■ **YOUR GOAL**
The records below must be reproduced exactly, excluding any pictures.
**** MATERIAL TO PROCESS
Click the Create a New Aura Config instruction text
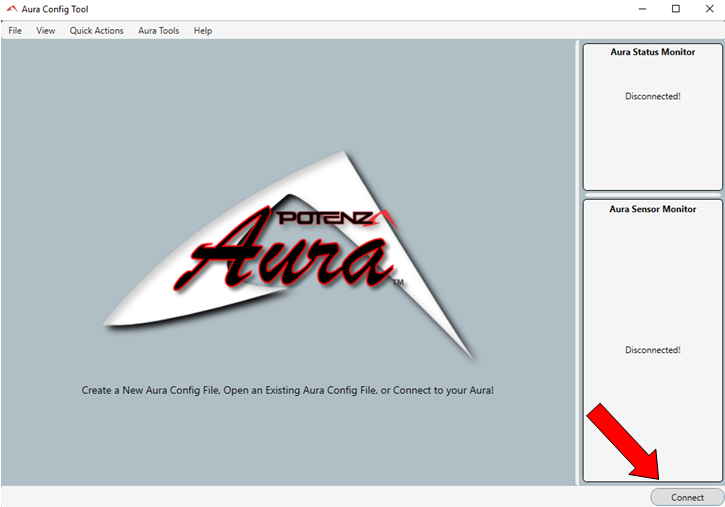The height and width of the screenshot is (507, 725). 287,390
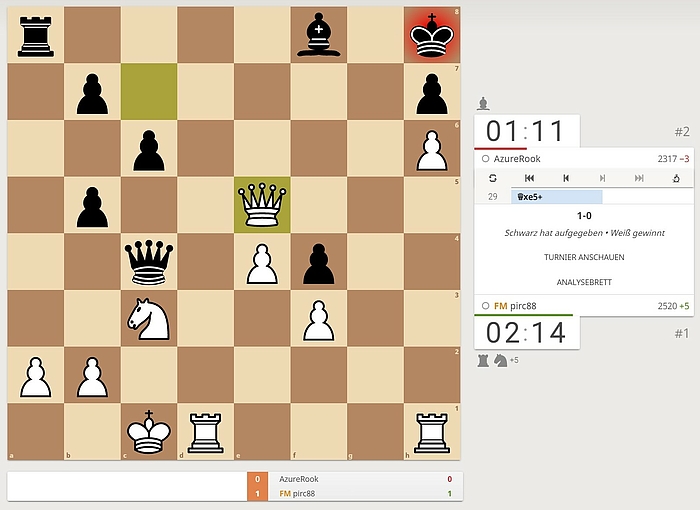This screenshot has height=510, width=700.
Task: Open AzureRook player profile
Action: point(521,158)
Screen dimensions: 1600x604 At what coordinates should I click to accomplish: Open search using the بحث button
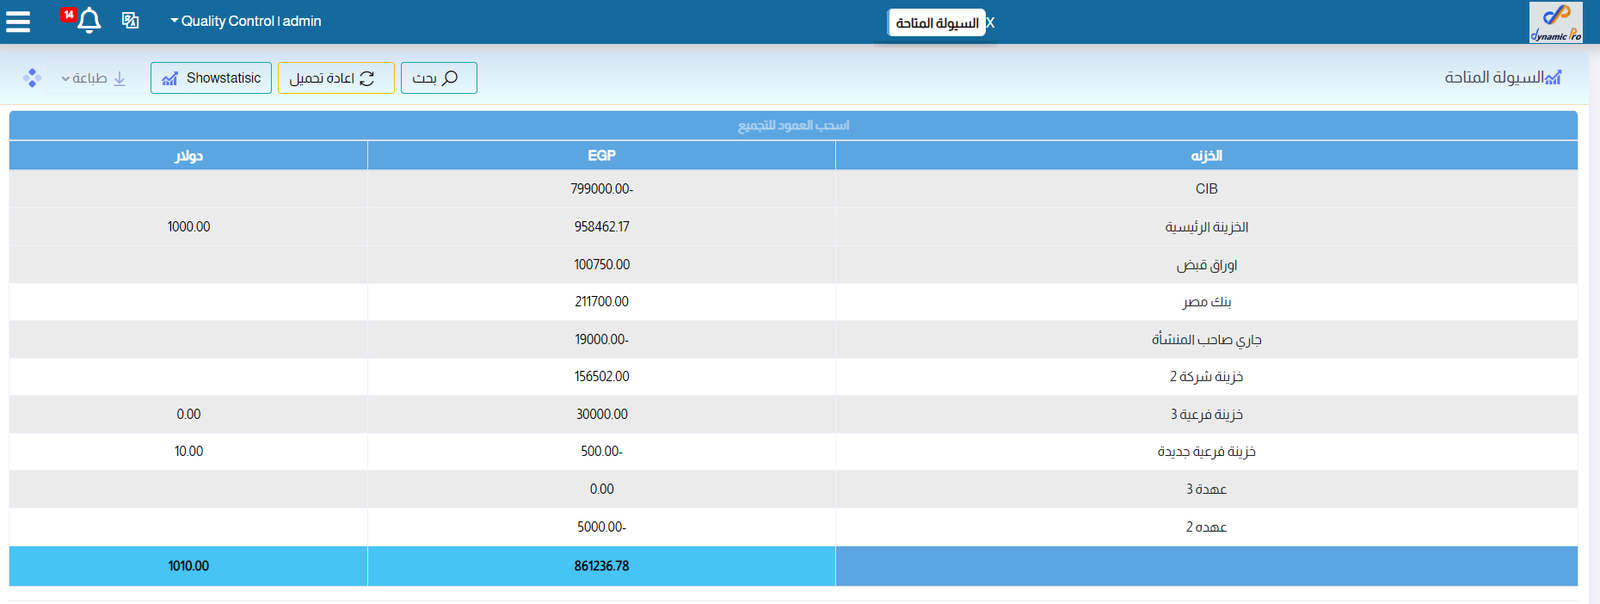(438, 78)
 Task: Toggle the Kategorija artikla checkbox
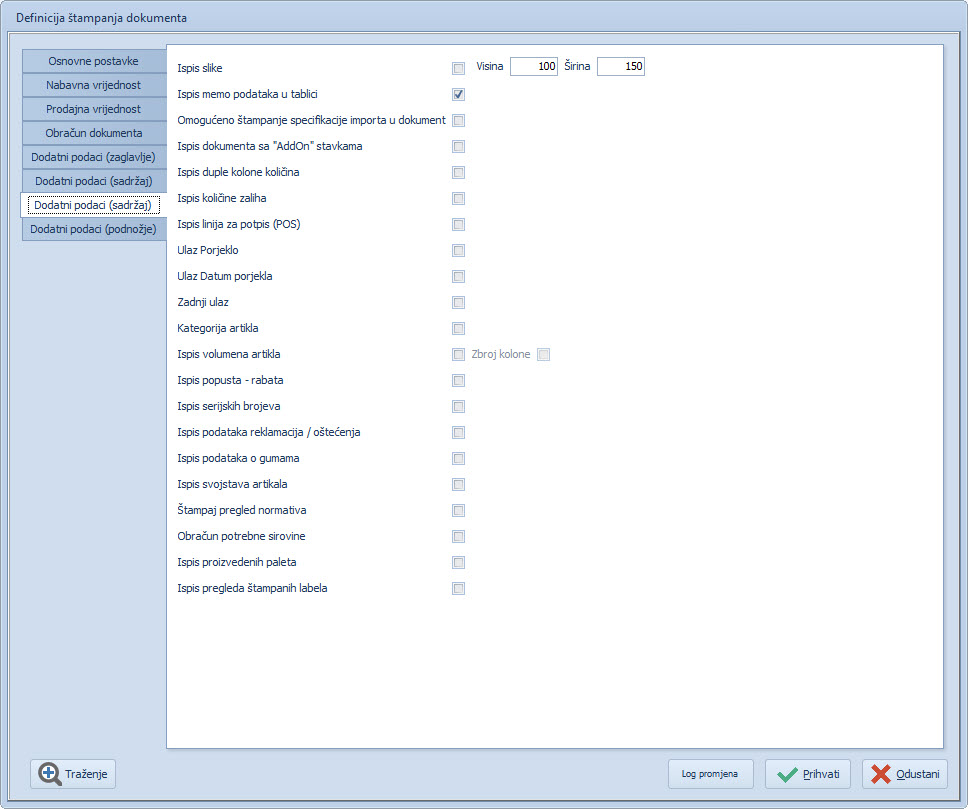458,329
********
■ **WRITTEN ANSWER**
Click the Create a New Aura Config instruction text
The height and width of the screenshot is (507, 725). 287,390
This screenshot has height=510, width=700.
Task: Open AzureRook player profile
Action: point(521,158)
Screen dimensions: 1600x604 At what coordinates should I click to accomplish: Open search using the بحث button
(438, 78)
 Task: Toggle the Kategorija artikla checkbox
458,329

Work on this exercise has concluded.